▸ **Directions**
Using only the entries below, output the lines starting at the one containing "Task: Clear Fault Codes" and ending at the one containing "The width and height of the screenshot is (344, 183).", exactly and inclusive of both, omitting the pictures.

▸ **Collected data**
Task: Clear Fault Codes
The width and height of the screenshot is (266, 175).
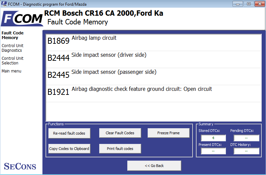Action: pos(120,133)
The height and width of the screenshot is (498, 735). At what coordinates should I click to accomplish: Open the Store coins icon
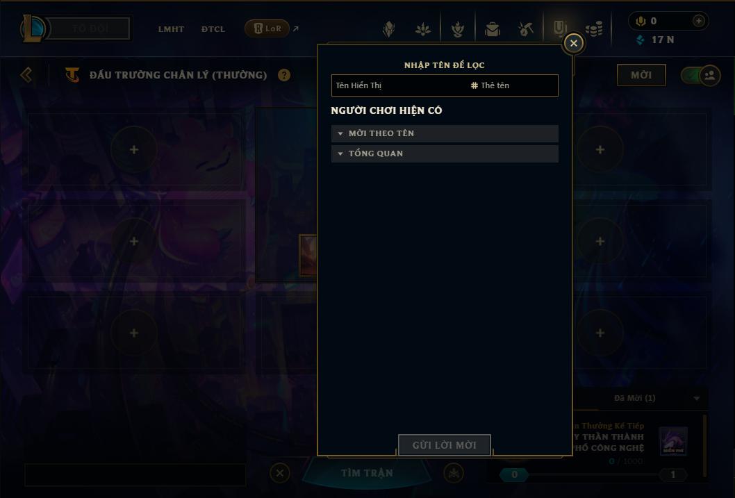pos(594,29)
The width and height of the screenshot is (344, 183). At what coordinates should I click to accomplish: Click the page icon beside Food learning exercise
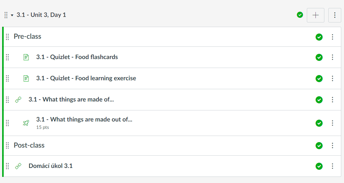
* * *
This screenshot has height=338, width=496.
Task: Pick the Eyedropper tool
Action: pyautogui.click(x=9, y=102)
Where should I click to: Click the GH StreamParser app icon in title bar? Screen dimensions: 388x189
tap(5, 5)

▸ **Result**
Task: Clear Fault Codes
The width and height of the screenshot is (266, 175).
Action: pos(120,133)
The height and width of the screenshot is (498, 735). At what coordinates should I click to accomplish: Open the Store coins icon
pos(594,29)
The width and height of the screenshot is (344, 183). At what coordinates should I click to accomplish: Click the page icon beside Food learning exercise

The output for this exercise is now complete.